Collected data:
────────────────────

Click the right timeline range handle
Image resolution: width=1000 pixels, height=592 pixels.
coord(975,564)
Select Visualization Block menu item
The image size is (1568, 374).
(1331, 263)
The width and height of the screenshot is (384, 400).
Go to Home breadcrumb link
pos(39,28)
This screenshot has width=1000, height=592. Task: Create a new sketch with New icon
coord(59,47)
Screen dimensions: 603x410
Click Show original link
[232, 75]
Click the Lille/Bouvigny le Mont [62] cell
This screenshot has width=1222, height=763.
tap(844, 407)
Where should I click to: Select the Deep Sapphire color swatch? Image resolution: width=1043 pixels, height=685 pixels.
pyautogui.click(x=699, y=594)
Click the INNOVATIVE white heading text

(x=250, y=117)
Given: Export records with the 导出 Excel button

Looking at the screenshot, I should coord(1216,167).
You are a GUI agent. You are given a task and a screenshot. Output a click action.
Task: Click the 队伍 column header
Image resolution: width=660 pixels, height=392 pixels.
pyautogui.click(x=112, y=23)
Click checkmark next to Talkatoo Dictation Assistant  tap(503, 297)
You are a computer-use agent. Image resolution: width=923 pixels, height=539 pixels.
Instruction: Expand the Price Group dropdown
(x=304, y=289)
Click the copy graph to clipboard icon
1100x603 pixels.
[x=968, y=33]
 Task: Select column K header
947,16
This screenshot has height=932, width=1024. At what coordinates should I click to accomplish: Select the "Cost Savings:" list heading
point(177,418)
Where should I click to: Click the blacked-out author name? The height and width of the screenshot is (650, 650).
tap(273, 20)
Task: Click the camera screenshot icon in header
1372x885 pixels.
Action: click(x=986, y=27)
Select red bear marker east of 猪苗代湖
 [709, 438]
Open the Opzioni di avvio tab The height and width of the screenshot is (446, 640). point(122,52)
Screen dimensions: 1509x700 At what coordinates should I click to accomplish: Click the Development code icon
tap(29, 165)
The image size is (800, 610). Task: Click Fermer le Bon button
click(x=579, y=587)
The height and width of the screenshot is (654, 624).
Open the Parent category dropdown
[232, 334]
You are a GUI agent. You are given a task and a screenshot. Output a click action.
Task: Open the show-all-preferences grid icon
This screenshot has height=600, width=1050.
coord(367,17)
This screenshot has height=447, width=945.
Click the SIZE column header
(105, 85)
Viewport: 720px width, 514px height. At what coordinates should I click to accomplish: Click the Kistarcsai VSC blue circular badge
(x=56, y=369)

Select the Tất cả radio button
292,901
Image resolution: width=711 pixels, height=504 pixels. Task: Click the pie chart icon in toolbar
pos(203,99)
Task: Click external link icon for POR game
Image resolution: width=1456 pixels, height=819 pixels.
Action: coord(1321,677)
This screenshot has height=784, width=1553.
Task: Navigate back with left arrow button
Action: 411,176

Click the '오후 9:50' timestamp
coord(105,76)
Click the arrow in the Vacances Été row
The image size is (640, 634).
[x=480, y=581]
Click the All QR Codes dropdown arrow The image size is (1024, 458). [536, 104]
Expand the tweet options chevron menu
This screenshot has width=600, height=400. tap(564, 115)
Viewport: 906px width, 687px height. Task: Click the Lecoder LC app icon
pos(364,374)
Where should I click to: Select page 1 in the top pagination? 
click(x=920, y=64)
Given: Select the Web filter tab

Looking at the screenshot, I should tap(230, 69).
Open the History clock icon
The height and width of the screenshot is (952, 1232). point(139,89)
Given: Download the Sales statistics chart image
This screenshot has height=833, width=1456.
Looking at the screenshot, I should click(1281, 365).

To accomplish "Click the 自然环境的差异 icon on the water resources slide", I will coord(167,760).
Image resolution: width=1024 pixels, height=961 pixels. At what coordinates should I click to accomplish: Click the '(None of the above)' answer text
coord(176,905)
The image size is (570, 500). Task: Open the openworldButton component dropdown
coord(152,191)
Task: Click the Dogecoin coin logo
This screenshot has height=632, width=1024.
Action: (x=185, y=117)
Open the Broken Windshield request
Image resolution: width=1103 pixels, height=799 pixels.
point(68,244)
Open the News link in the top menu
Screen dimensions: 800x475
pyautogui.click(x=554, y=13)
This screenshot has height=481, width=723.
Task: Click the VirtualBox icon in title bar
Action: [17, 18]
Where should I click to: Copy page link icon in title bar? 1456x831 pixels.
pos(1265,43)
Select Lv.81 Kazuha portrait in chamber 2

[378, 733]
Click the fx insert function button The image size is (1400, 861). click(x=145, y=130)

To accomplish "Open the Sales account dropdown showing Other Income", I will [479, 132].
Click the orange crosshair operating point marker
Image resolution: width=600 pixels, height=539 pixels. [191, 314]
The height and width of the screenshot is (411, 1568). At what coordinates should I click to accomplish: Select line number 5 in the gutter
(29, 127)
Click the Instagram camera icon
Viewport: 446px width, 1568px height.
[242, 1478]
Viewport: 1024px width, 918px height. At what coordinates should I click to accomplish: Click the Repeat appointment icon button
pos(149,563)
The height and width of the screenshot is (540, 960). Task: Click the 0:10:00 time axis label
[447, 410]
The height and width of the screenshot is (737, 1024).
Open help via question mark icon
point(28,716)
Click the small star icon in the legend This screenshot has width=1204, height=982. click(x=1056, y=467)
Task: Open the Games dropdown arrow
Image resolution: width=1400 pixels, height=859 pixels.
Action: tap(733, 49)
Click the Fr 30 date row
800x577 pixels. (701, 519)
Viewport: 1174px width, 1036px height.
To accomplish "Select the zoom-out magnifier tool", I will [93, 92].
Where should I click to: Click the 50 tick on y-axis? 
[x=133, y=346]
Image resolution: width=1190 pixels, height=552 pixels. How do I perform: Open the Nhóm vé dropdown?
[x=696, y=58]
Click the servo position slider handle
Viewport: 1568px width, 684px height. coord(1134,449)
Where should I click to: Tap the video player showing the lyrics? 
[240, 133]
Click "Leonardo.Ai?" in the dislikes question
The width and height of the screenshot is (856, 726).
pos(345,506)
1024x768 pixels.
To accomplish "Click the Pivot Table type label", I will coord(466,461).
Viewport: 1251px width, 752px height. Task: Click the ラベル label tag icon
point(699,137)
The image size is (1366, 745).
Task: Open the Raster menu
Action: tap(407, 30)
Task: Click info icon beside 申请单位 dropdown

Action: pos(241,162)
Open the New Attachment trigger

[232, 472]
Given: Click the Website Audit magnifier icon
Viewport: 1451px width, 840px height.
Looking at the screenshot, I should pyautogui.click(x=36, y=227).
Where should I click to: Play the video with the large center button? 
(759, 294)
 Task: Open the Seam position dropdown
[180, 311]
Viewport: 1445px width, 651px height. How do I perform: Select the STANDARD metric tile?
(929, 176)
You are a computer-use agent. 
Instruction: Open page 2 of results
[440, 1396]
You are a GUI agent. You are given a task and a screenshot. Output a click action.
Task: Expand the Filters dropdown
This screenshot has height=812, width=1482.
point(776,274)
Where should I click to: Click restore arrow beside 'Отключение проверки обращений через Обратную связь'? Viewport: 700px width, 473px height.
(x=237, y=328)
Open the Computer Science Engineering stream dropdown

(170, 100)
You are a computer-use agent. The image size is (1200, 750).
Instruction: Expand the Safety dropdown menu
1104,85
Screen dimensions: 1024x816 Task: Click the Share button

────────────────────

WORK REQUIRED:
Write every entry out again. Keep each one exact.

TASK OUTPUT:
Click the right timeline range handle
Image resolution: width=1000 pixels, height=592 pixels.
coord(975,564)
Select Visualization Block menu item
The image size is (1568, 374).
(1331, 263)
The width and height of the screenshot is (384, 400).
Go to Home breadcrumb link
pos(39,28)
This screenshot has width=1000, height=592. Task: Create a new sketch with New icon
coord(59,47)
Screen dimensions: 603x410
Click Show original link
[232, 75]
Click the Lille/Bouvigny le Mont [62] cell
This screenshot has width=1222, height=763.
tap(844, 407)
Where should I click to: Select the Deep Sapphire color swatch? Image resolution: width=1043 pixels, height=685 pixels.
pyautogui.click(x=699, y=594)
Click the INNOVATIVE white heading text

(x=250, y=117)
Given: Export records with the 导出 Excel button

Looking at the screenshot, I should coord(1216,167).
You are a GUI agent. You are given a task and a screenshot. Output a click action.
Task: Click the 队伍 column header
Image resolution: width=660 pixels, height=392 pixels.
pyautogui.click(x=112, y=23)
Click checkmark next to Talkatoo Dictation Assistant  tap(503, 297)
You are a computer-use agent. Image resolution: width=923 pixels, height=539 pixels.
Instruction: Expand the Price Group dropdown
(x=304, y=289)
Click the copy graph to clipboard icon
1100x603 pixels.
[x=968, y=33]
 Task: Select column K header
947,16
This screenshot has height=932, width=1024. At what coordinates should I click to accomplish: Select the "Cost Savings:" list heading
point(177,418)
Where should I click to: Click the blacked-out author name? The height and width of the screenshot is (650, 650).
tap(273, 20)
Task: Click the camera screenshot icon in header
1372x885 pixels.
Action: click(x=986, y=27)
Select red bear marker east of 猪苗代湖
 [709, 438]
Open the Opzioni di avvio tab The height and width of the screenshot is (446, 640). point(122,52)
Screen dimensions: 1509x700 At what coordinates should I click to accomplish: Click the Development code icon
tap(29, 165)
The image size is (800, 610). Task: Click Fermer le Bon button
click(x=579, y=587)
The height and width of the screenshot is (654, 624).
Open the Parent category dropdown
[232, 334]
You are a GUI agent. You are given a task and a screenshot. Output a click action.
Task: Open the show-all-preferences grid icon
This screenshot has height=600, width=1050.
coord(367,17)
This screenshot has height=447, width=945.
Click the SIZE column header
(105, 85)
Viewport: 720px width, 514px height. At what coordinates should I click to accomplish: Click the Kistarcsai VSC blue circular badge
(x=56, y=369)

Select the Tất cả radio button
292,901
Image resolution: width=711 pixels, height=504 pixels. Task: Click the pie chart icon in toolbar
pos(203,99)
Task: Click external link icon for POR game
Image resolution: width=1456 pixels, height=819 pixels.
Action: coord(1321,677)
This screenshot has height=784, width=1553.
Task: Navigate back with left arrow button
Action: 411,176

Click the '오후 9:50' timestamp
coord(105,76)
Click the arrow in the Vacances Été row
The image size is (640, 634).
[x=480, y=581]
Click the All QR Codes dropdown arrow The image size is (1024, 458). [536, 104]
Expand the tweet options chevron menu
This screenshot has width=600, height=400. tap(564, 115)
Viewport: 906px width, 687px height. Task: Click the Lecoder LC app icon
pos(364,374)
Where should I click to: Select page 1 in the top pagination? 
click(x=920, y=64)
Given: Select the Web filter tab

Looking at the screenshot, I should tap(230, 69).
Open the History clock icon
The height and width of the screenshot is (952, 1232). point(139,89)
Given: Download the Sales statistics chart image
This screenshot has height=833, width=1456.
Looking at the screenshot, I should click(1281, 365).

To accomplish "Click the 自然环境的差异 icon on the water resources slide", I will coord(167,760).
Image resolution: width=1024 pixels, height=961 pixels. At what coordinates should I click to accomplish: Click the '(None of the above)' answer text
coord(176,905)
The image size is (570, 500). Task: Open the openworldButton component dropdown
coord(152,191)
Task: Click the Dogecoin coin logo
This screenshot has height=632, width=1024.
Action: (x=185, y=117)
Open the Broken Windshield request
Image resolution: width=1103 pixels, height=799 pixels.
point(68,244)
Open the News link in the top menu
Screen dimensions: 800x475
pyautogui.click(x=554, y=13)
This screenshot has height=481, width=723.
Task: Click the VirtualBox icon in title bar
Action: [17, 18]
Where should I click to: Copy page link icon in title bar? 1456x831 pixels.
pos(1265,43)
Select Lv.81 Kazuha portrait in chamber 2

[378, 733]
Click the fx insert function button The image size is (1400, 861). click(x=145, y=130)

To accomplish "Open the Sales account dropdown showing Other Income", I will [479, 132].
Click the orange crosshair operating point marker
Image resolution: width=600 pixels, height=539 pixels. [191, 314]
The height and width of the screenshot is (411, 1568). At what coordinates should I click to accomplish: Select line number 5 in the gutter
(29, 127)
Click the Instagram camera icon
Viewport: 446px width, 1568px height.
[242, 1478]
Viewport: 1024px width, 918px height. At what coordinates should I click to accomplish: Click the Repeat appointment icon button
pos(149,563)
The height and width of the screenshot is (540, 960). Task: Click the 0:10:00 time axis label
[447, 410]
The height and width of the screenshot is (737, 1024).
Open help via question mark icon
point(28,716)
Click the small star icon in the legend This screenshot has width=1204, height=982. click(x=1056, y=467)
Task: Open the Games dropdown arrow
Image resolution: width=1400 pixels, height=859 pixels.
Action: tap(733, 49)
Click the Fr 30 date row
800x577 pixels. (701, 519)
Viewport: 1174px width, 1036px height.
To accomplish "Select the zoom-out magnifier tool", I will [93, 92].
Where should I click to: Click the 50 tick on y-axis? 
[x=133, y=346]
Image resolution: width=1190 pixels, height=552 pixels. How do I perform: Open the Nhóm vé dropdown?
[x=696, y=58]
Click the servo position slider handle
Viewport: 1568px width, 684px height. coord(1134,449)
Where should I click to: Tap the video player showing the lyrics? 
[240, 133]
Click "Leonardo.Ai?" in the dislikes question
The width and height of the screenshot is (856, 726).
pos(345,506)
1024x768 pixels.
To accomplish "Click the Pivot Table type label", I will coord(466,461).
Viewport: 1251px width, 752px height. Task: Click the ラベル label tag icon
point(699,137)
The image size is (1366, 745).
Task: Open the Raster menu
Action: tap(407, 30)
Task: Click info icon beside 申请单位 dropdown

Action: pos(241,162)
Open the New Attachment trigger

[232, 472]
Given: Click the Website Audit magnifier icon
Viewport: 1451px width, 840px height.
Looking at the screenshot, I should pyautogui.click(x=36, y=227).
Where should I click to: Play the video with the large center button? 
(759, 294)
 Task: Open the Seam position dropdown
[180, 311]
Viewport: 1445px width, 651px height. How do I perform: Select the STANDARD metric tile?
(929, 176)
You are a computer-use agent. 
Instruction: Open page 2 of results
[440, 1396]
You are a GUI agent. You are given a task and a screenshot. Output a click action.
Task: Expand the Filters dropdown
This screenshot has height=812, width=1482.
point(776,274)
Where should I click to: Click restore arrow beside 'Отключение проверки обращений через Обратную связь'? Viewport: 700px width, 473px height.
(x=237, y=328)
Open the Computer Science Engineering stream dropdown

(170, 100)
You are a computer-use agent. The image size is (1200, 750).
Instruction: Expand the Safety dropdown menu
1104,85
Screen dimensions: 1024x816 Task: Click the Share button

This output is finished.